Owner Sees a Ticking Time Bomb in His Files


A reader who owns several stations in the mid-south and whose renewal is due within a year wrote to me with the following thoughts. I share it because the topic of discrimination in radio sales agreements is much on the minds of station licensees right now. While I don’t agree with all of his characterizations, the writer, who asked not to be identified, raises important points about how this issue is playing out in the radio management trenches.

To: Paul McLane, Editor, Radio World

Renewal season begins soon for radio stations, the first applications due by June for stations in D.C., Maryland, Virginia and West Virginia. There’s a new form out, too, Form 303-S.

Wait, what’s this at Question 7? “Commercial licensee certifies that its advertising sales agreements do not discriminate on the basis of race or ethnicity and that all such agreements held by the licensee contain nondiscrimination clauses.”

Turns out, this is all Bush’s fault. Back in 2007, the commission started a “diversity” proceeding. One of the issues taken up was a complaint by minority broadcasters that they were not getting their “fair share” of advertising buys. As evidence, they claimed certain ad agency “contracts” contained clauses specifying their flights not run on urban or Spanish stations.

My guess is no such apocryphal contracts existed. Instead, what the paid lobbyists were referring to was language in general requests for “rate and avails” that the agencies e-mailed to every station in large markets. Advertising agencies discriminate? Do bears pitch toilet paper on TV?

So what did the commission do in 2008? They blamed the stations for any discrimination. They prohibited stations from entering into “No Urban, no Spanish” ad contracts. Then they went a step further, requiring ALL contracts contain a statement that the station does not discriminate in the sale of advertising.

Wait! You mean I have to search through all our paperwork since 2008? Well, no, sometimes even the commission concedes to reality. On March 11, they issued a further order putting off the effective date of this rule to March 14, 2011. Our state broadcasting association dutifully sent out a memo from their captive communications counsel. He provided us with nice flowery language to stick in our advertising contracts. Problem solved, everyone move on, nothing to see here.

Well, no. As usual, neither the political hacks on the commission nor the FCC bar seem to have a clue. Of course, as anyone in small markets realizes, this rule has nothing to do with the realities of our business.

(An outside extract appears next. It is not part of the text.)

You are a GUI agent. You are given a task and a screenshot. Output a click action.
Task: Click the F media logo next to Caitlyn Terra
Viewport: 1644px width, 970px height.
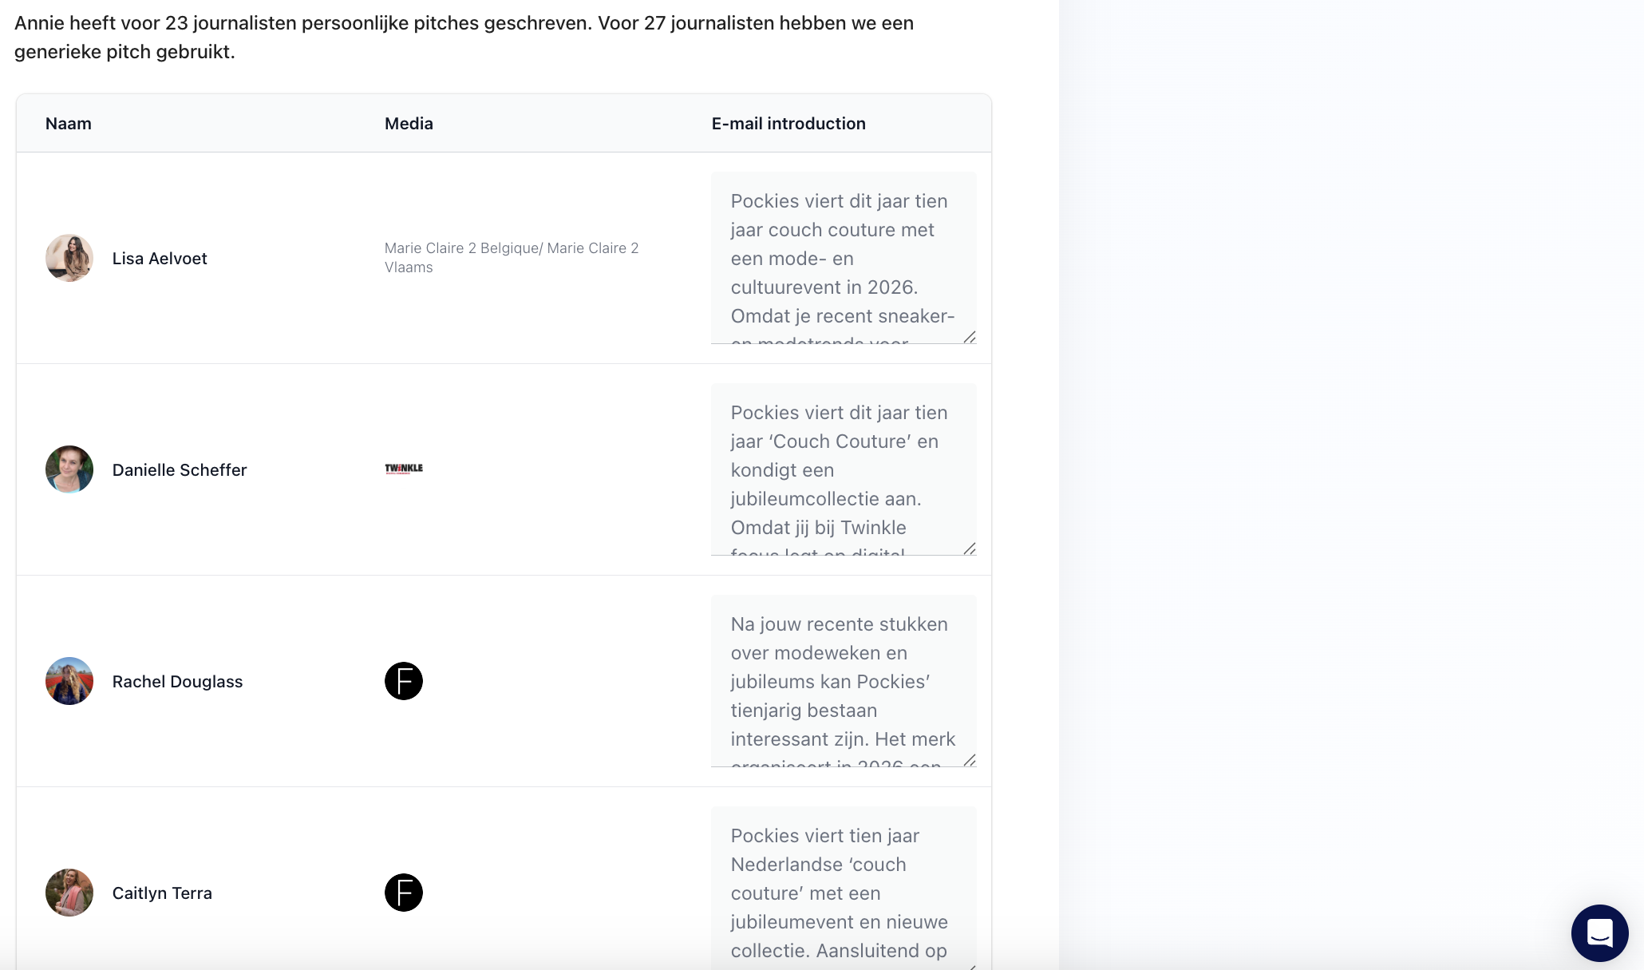coord(404,893)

Problem No. 1: What written contracts?

Most of our business is local direct. Our sales people dealing directly with local merchants. The AE (account executive) visits the local jeweler. A long-time client, the jeweler has a trunk show coming up and wants to run a schedule on the station at the end of next week. AE gets copy points, writes out the schedule for traffic (or types it into the billing system) and tells production what he needs in the spot. Flight runs, show is a success, jeweler billed the first of month, his check comes in, everyone is happy.

Is there a contract here? Sure — a valid oral contract exists. First-year contract law. We have offer and acceptance, consideration, performance. Where do you put this “anti-discrimination” language in an oral contract?

Problem No. 2: It’s written, but not a formal document.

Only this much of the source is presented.